Увы! в человеческом сердце нет неизгладимых воспоминаний, а воспоминания о помпадурах меньше, нежели всякие другие, выдерживают клеймо неизгладимости. Все эти люди, которые сегодня так тепло чествуют его, завтра ни единым словом, ни единым жестом не помянут об нем. И как нарочно, в последнее время все таким образом устроилось, чтобы как можно скорее изглаживать помпадурские следы. Прежде, бывало, помпадур, возвращаясь с своего помпадурства вспять, все-таки сутки и больше едет в пределах этого помпадурства. Следовательно, прошедшее оставляет его не вдруг. На каждой станции он слышит сетования и пожелания; смотритель ахает, ямщик старается прокатить на славу… в последний раз!.. «Добрый я! добрый! – мечтал, бывало, помпадур под звон почтового колокольчика, – все-то сословия жалеют обо мне!» И затем, не торопясь, станция за станцией, погружался в бездны будущего. А нынче упраздненному помпадуру предстоит только приехать на станцию железной дороги (благо она тут же, под боком), наскоро всех расцеловать, затем свистнул паровоз – и нет его! До такой степени нет, что не успел еще скрыться поезд за горой, как поезжане, покончив с проводами, уже предаются злобе дня и заводят разговоры о предстоящей «встрече». Кто тот разнузданный романтик, который, в виду этого упрощения проводов и встреч, пребудет настолько закоснел, чтобы, под впечатлением проводов какого-нибудь помпадура, оглашать стогны города кликами: нет Агатона! нет моего друга!?…

Но это был еще только один угол картины, которая проносилась в воображении помпадура в то время, когда он взволнованным голосом благодарил за участие и пожелания. Дальше картина развертывалась мрачнее и мрачнее и уже прямо ставила его лицом к лицу с самим таинственным будущим.

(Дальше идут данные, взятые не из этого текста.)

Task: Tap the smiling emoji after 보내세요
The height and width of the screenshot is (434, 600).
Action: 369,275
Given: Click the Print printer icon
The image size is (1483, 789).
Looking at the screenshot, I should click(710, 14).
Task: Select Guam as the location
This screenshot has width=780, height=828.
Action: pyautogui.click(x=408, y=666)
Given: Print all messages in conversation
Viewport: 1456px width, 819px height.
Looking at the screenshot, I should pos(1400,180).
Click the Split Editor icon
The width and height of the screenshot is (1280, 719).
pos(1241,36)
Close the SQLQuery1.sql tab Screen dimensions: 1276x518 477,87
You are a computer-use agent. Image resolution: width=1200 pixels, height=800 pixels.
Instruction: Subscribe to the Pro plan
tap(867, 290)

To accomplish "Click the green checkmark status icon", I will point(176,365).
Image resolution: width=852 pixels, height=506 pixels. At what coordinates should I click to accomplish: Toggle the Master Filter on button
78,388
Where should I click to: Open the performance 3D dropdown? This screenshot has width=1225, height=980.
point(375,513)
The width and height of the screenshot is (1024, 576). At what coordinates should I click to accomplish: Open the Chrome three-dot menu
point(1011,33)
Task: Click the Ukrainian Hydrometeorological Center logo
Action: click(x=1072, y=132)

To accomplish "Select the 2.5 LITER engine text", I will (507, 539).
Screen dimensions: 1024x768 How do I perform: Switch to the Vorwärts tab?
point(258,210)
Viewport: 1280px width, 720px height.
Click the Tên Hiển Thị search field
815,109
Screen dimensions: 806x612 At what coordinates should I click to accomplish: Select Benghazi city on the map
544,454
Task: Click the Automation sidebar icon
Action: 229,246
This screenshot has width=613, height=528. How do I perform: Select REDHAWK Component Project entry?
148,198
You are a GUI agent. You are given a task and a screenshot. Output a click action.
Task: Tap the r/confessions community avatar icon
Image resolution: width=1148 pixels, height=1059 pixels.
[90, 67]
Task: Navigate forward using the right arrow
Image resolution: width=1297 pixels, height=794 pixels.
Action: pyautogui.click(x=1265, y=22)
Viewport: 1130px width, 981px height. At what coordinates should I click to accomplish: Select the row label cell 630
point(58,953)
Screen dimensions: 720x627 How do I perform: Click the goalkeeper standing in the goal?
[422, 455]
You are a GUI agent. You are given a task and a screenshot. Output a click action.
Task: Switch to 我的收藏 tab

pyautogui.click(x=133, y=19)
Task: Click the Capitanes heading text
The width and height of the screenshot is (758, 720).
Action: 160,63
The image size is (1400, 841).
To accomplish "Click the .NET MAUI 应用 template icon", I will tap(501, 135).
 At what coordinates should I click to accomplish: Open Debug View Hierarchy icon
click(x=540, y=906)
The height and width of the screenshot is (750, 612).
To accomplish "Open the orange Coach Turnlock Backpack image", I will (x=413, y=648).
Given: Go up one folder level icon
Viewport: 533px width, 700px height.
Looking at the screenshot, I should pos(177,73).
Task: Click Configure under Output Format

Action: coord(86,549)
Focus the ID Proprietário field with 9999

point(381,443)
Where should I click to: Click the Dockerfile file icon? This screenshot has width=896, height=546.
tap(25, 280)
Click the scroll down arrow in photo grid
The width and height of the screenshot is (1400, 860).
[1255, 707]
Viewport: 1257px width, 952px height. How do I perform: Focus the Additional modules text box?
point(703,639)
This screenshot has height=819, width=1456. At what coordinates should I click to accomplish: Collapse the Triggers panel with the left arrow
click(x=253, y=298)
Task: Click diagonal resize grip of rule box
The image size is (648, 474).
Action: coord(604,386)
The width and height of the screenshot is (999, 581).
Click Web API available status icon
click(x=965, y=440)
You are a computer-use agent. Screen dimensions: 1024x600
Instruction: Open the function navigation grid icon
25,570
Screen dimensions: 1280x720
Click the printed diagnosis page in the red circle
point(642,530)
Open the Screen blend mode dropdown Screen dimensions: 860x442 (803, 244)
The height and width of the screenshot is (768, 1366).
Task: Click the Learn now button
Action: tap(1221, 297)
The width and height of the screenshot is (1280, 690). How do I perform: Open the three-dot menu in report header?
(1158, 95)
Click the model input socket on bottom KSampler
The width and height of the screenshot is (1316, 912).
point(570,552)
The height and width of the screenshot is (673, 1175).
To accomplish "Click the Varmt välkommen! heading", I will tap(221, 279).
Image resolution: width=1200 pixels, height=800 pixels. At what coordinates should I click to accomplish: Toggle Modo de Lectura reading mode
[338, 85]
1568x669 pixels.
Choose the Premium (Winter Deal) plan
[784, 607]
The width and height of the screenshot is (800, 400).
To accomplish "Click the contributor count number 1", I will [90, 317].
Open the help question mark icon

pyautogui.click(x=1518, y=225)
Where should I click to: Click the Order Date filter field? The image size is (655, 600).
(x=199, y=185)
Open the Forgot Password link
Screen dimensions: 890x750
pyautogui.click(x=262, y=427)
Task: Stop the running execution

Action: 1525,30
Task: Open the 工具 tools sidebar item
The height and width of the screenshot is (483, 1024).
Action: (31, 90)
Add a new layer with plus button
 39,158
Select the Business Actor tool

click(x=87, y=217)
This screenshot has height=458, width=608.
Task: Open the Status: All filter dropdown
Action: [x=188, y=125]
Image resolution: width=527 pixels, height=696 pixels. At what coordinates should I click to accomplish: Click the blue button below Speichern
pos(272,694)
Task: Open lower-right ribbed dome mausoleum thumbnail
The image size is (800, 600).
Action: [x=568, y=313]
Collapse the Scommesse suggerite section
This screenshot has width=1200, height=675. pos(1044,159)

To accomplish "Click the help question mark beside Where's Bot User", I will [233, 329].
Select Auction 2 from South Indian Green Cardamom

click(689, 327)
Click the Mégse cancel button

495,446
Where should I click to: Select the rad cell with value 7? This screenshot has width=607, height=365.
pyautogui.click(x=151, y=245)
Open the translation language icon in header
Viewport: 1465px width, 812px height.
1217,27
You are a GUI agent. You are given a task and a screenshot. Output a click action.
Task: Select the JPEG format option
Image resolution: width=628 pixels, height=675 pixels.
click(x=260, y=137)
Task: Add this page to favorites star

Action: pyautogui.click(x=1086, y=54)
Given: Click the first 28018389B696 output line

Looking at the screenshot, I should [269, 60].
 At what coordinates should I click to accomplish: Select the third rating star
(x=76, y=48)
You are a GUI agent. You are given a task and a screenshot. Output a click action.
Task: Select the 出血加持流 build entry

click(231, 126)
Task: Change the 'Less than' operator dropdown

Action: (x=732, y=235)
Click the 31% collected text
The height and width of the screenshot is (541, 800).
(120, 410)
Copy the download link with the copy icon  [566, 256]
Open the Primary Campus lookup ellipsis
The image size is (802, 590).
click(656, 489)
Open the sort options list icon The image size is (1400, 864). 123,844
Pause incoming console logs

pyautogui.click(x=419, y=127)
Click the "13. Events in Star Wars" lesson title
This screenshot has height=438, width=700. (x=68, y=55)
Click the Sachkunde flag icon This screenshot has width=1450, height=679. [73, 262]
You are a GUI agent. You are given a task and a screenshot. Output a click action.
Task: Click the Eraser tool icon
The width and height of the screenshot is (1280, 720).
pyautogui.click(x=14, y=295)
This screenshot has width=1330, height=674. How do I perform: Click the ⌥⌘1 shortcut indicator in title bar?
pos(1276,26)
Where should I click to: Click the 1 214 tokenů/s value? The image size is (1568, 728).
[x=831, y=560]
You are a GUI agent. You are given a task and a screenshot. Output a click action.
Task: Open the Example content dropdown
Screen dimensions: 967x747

Нет Агатона! Место, на котором он сидел, сейчас же простыло, и губернский архивариус тщетно отыскивал на полках архива дело об административных намерениях помпадура Агатона 2-го. Такого дела не было заведено, потому что не было самых «намерений». У Агатона мог быть благосклонный (или не терпящий возражений) жест; у него могла быть благодушная (или огрызающаяся) улыбка; у него могло быть приветливое (или ругательное) слово; но административных намерений у него не было. Он, подобно актеру, мог нравиться или не нравиться очевидцам-современникам, но для потомства (которое для него наступает с какою-то особенной быстротою) – он мертвая буква, ничего никому не говорящая, ни о чем никому не напоминающая…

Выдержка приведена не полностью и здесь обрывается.